Выглядел он постарше своего соавтора, хотя вполне мог быть его ровесником. Просто цвет лица у Тони был несколько свежее, а борода росла не столь густо.
– Виноват, – сказал Деннис и представил всех, как положено.
– Клайв считает, что это самая слабая комедия за всю историю телевидения, – заметил Тони. – Поэтому смех сейчас звучит иронически.
– И то верно. Мы сегодня почти не смеемся, – угрюмо поддержал Билл.
– Не знаю, мне понравилось, – сказала Софи. – Наверное, во время работы вы оторвались по полной.
Драматурги синхронно фыркнули.
– «Оторвались по полной», – эхом повторил Билл. – Да уж, мы оторвались по полной, Тони!
– И это правильно, – сказал Тони. – До чего же мне в кайф быть сценаристом!
– Мне тоже, – подхватил Билл. – Знай отрывайся с утра до вечера!
Оба уставились на Софи. Та недоумевала.
– Не верьте, – сказал Тони. – Это сплошное мучение. Пытка. Иначе у нас не бывает.

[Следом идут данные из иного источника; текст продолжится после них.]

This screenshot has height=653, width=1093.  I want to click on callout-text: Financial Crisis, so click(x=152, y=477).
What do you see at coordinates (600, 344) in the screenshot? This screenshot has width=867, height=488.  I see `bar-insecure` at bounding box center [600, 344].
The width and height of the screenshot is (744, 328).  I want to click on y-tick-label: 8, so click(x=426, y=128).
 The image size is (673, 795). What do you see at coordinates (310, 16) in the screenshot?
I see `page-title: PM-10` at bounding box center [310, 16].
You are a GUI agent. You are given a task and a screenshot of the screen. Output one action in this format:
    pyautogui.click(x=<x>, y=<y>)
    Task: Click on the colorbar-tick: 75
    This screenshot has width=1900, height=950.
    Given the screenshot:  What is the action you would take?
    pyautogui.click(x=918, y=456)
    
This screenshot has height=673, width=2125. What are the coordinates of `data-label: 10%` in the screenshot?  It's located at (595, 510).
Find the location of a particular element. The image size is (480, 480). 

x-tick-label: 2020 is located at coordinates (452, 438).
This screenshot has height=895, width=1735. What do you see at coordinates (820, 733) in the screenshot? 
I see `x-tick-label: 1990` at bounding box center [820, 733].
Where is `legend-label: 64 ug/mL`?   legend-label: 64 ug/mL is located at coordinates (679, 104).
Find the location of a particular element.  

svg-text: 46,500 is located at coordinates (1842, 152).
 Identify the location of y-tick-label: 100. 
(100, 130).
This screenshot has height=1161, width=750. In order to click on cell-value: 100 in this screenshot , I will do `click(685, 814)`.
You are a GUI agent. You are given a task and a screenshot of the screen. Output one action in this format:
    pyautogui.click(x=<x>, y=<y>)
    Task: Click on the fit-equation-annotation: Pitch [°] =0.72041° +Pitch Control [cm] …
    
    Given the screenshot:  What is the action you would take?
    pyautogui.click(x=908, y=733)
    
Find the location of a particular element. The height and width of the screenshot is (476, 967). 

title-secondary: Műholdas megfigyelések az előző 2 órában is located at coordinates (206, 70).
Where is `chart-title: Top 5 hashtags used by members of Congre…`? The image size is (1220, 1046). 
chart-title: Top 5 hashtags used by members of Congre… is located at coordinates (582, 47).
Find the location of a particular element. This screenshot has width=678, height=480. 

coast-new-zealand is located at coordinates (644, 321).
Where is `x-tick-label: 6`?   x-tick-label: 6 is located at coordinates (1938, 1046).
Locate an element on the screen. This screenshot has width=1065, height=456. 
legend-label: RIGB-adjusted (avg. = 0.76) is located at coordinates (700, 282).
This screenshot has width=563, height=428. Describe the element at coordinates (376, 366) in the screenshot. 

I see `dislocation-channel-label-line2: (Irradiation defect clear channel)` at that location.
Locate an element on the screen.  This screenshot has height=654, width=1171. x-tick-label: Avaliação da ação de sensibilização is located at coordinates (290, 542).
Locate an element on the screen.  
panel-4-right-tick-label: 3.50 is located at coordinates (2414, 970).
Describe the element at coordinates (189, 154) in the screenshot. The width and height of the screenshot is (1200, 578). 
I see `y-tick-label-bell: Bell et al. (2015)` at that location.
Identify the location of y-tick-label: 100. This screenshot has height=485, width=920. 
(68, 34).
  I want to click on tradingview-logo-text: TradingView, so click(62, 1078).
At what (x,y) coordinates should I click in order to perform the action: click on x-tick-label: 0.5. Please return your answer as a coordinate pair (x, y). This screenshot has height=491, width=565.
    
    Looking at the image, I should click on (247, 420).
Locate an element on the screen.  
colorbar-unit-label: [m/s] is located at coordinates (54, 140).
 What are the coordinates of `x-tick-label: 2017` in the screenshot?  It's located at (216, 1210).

– Предвосхищая ваш интерес, – продолжил Билл, – вопросительный знак придумали не мы, а Деннис. Нас воротит от этой пунктуации.
– Может, хватит? – не выдержал Деннис. – Каждому, кто входит в эту дверь, вы вкручиваете про этот злосчастный вопросительный знак.
Он принялся свирепо выколачивать трубку. На столе было с полдюжины переполненных пепельниц, а в зале висел дым, как в вагоне для курящих, притом что парни теснились в небольшом закутке.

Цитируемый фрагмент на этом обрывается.